Chicken Caprese Skillet
By: Meghan McGarry
- Yield: 4 Servings
- Cuisine: Italian
- Course: Dinner
- 2 tablespoon olive oil, divided
- 1.5 pounds chicken breasts, 4 pieces total
- Salt and Pepper
- 3 cloves garlic, minced
- 1/3 cups balsamic vinegar
- 2 teaspoons light brown sugar
- 1 pint cherry tomatoes, halved
- 2 tablespoon fresh basil, chopped (plus additional for garnish)
- 8 ounces fresh mozzarella cheese, cut into 8 slices
- Heat 1 tablespoon olive oil in an Anolon Advanced Onyx Skillet over medium-high heat. Season chicken with salt and pepper and cook for about 10 minutes, flipping halfway through, until chicken is golden and cooked through. Transfer to a plate.

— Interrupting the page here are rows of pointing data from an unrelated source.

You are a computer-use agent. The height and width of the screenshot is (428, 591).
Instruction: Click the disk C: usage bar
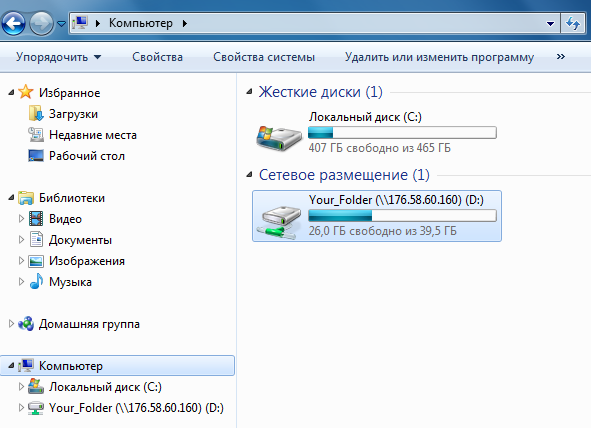coord(402,133)
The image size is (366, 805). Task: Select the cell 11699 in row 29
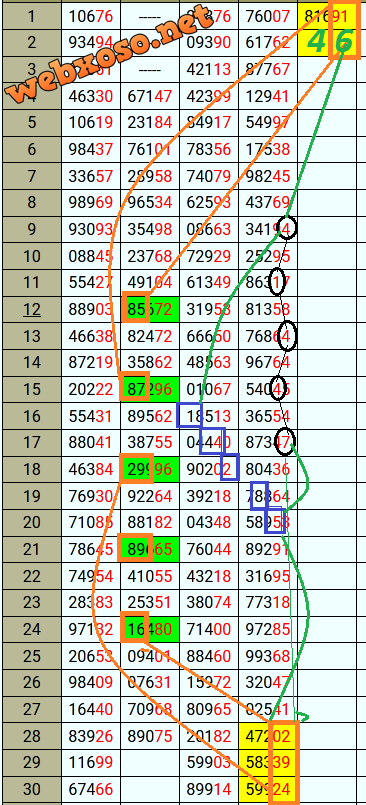[91, 763]
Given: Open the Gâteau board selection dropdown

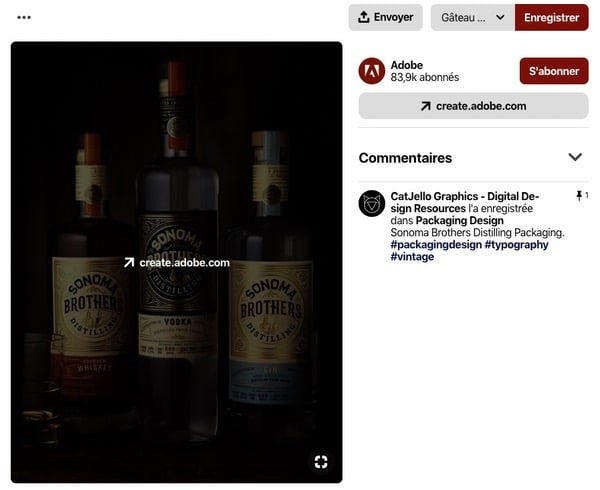Looking at the screenshot, I should (x=472, y=18).
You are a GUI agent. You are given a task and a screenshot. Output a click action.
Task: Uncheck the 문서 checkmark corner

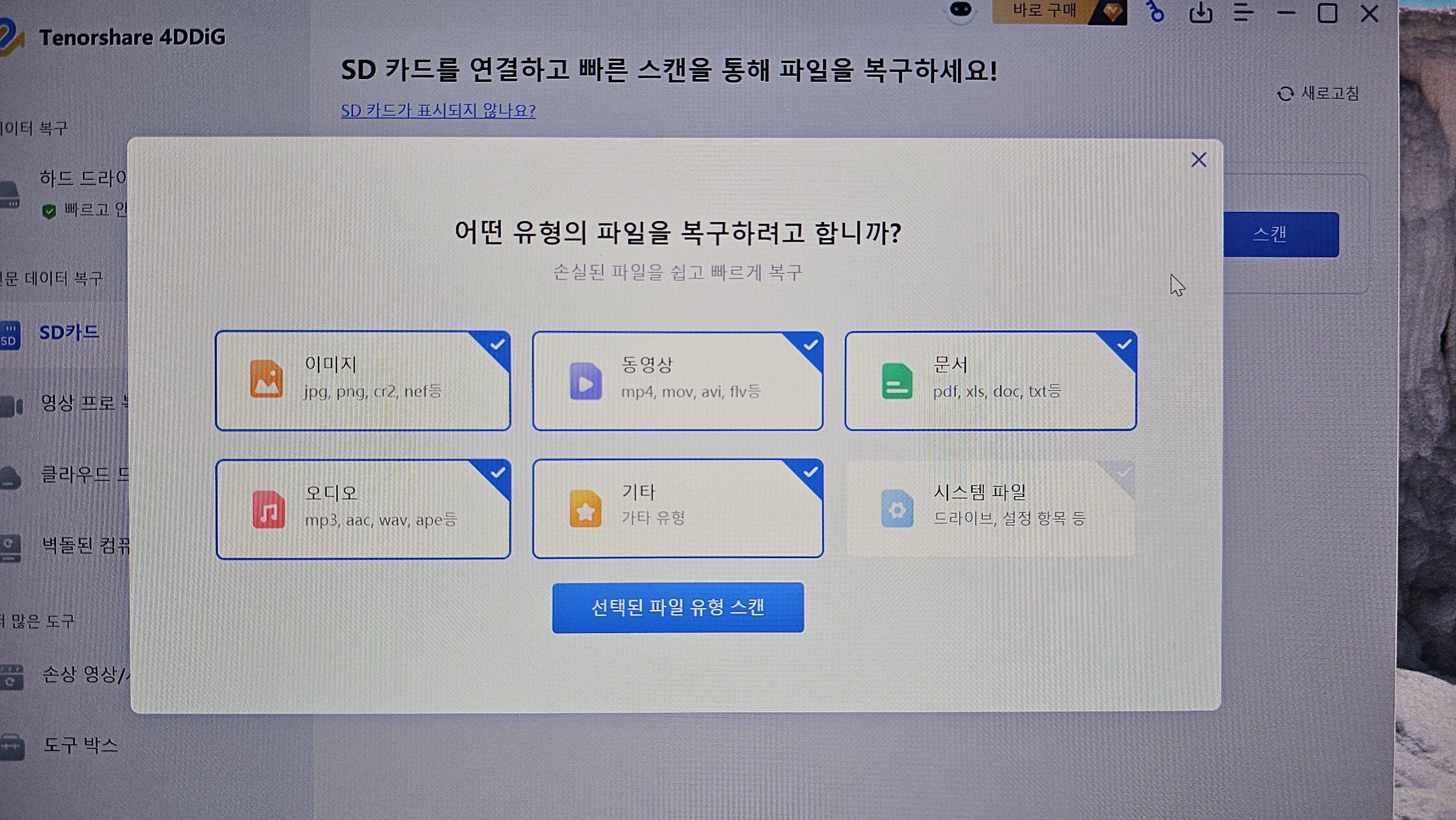tap(1124, 344)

- Add remaining tablespoon of olive oil to skillet followed by minced garlic. Sauté garlic for 30-45 seconds until fragrant. Lower heat and add balsamic vinegar slowly, being very careful as you add the vinegar. Add light brown sugar and stir to dissolve.
- Increase heat back to medium heat and as soon as the balsamic comes up to a bubble, add halved cherry tomatoes. Cook for about 4 minutes, just until tomatoes start to soften. Add chopped basil and toss everything together.
- Reduce heat to low and return chicken to the pan. Spoon sauce on top of the chicken so all the flavors can come together. Top each piece of chicken with 2 slices of cheese and then cover skillet for about 3 minutes so cheese can melt.
- Remove from heat, garish with additional basil and serve.